Trying to get slightly ahead with the work schedule (a patent impossibility), I remembered that on 6 October I’ll be part of an evening celebrating Aimé Césaire — & the publication by Wesleyan UP of the unexpurgated 1948 edition of his Solar Throat Slashed, translated & edited by A. James Arnold & Clayton Eshleman — at the New York State Writers Institute in Albany. Buy it here. (More details when the time comes). As the editor/translators write: “The original 1948 edition… has a dense magic-religious frame of reference. In the late 50s, Césaire was increasingly politically focused and seeking a wider audience, when he in effect gelded the 1948 text — eliminating 31 of the 72 poems, and editing another 29.” This edition restores the texts of the original for the first time in English translation (& in a bilingual presentation). We can only be grateful to Arnold & Eshleman for this excavation, & what they have brought to the light of day is no old mummy, but a very live text, as witness the opening of the poem “Delicacy of a Mummy”:
I embalmed my severed head in a very thin skin
whose power of absorption would need to be calculated
worms? thread? swaddling clothes? at the other end ice floes of angels
Look I am so smooth you would think nobody had ever looked at me
of course I escaped the dogs
was that for nought
there are sirens that sound the call of cities
men who do not wait for the sappers of nothingness
and bewildered priests who laugh quietly
(…)
On a more theoretical level, I was very pleased to find my copies of Cutting Across Media: Appropriation Art, Interventionist Collage and Copyright Law, edited by Kembrew McLeod & Rudolf Kuenzli, & published by Duke University Press (buy here) — which represents the revised papers given at a conference on collage at the University of Iowa in 2005. Besides the editors, the volume features essays by, among others, Marcus Boon (“Digital Mana: On the Source of the Infinite Proliferation of Mutant Copies in Contemporary Culture”), Carrie McLaren (“Copyrights and Copywrongs”), David Tetzlaff (“Das Plagiierenwerk: Convolute Uii”), Joshua Clover (“Ambiguity and Theft”), Lorraine Morales Cox (“Cultural Sampling and Social Critique: The Collage Aesthetic of Chris Ofili”), Jonathan Letham (“The Ecstasy of Influence: A Plagiarism”), and my own “On the Seamlessly Nomadic Nature of Collage.”

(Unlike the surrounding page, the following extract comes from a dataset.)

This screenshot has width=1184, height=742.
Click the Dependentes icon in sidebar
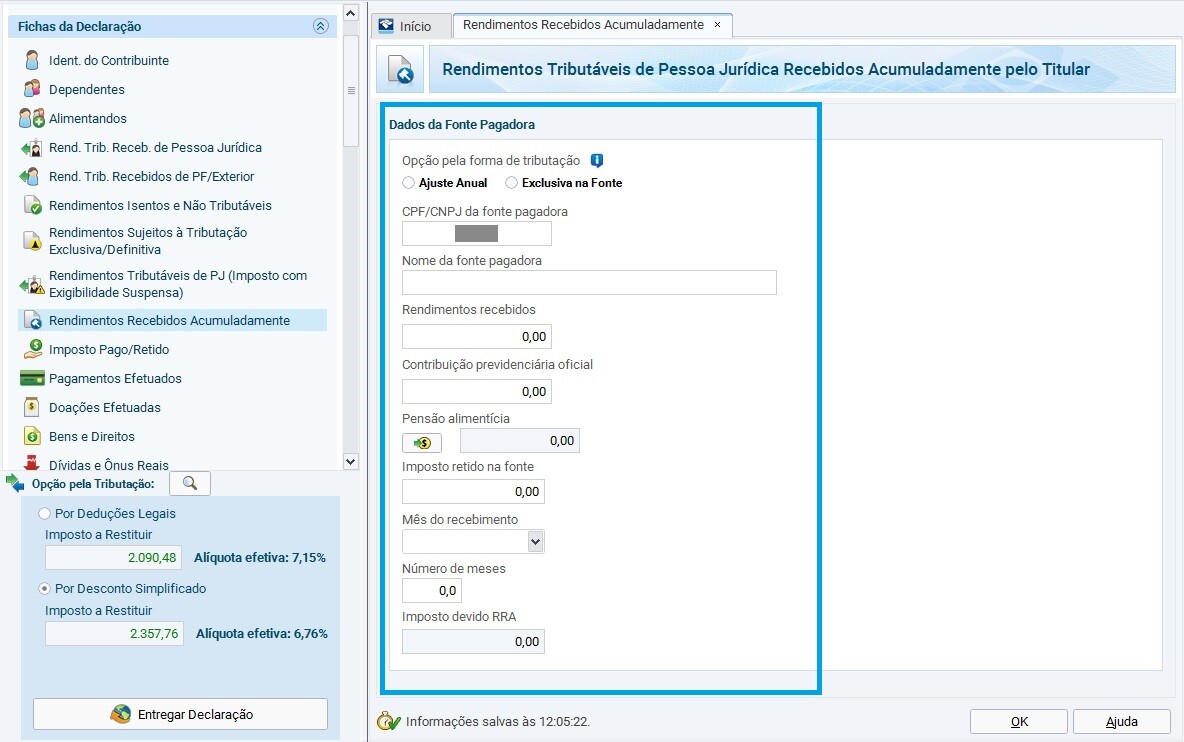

Enjoy! & have a great labor Day (though I do think that any celebration of Labor would happen on 1st May, not in early September.
My favorite collection of essays on art and appropriation is DJ Spooky’s “Sound Unbound Sampling Digital Music and Culture”. It includes the Lethem essay and others on writing but trends more toward music. What’s not to like about a book that puts Pierre Boulez, Vijay Iyer, and Chuck D under the same cover?
Not that I was alive then but both Canada and the U.S. have been celebrating Labor Day, the 1st Monday in September since the early 1880s. Surprised you missed it! There are still parades. As a child, it meant the end of summer when I had to come home from the cottage, a desperate portrait of youthful depression to be sure. Members of the Commonwealth seem to have dates all over the calendar; Trinidad, June 19, New Zealand, 4th Monday in October and Australia, 1st Monday in March and so on. Over 80 countries celebrate May 1st. Apparently we are in the minority again. I will spend Labor Day writing verbage for a website. Only me having a baby would cause more Labor! Memories of being ordered to “get in the car” will surely come to mind.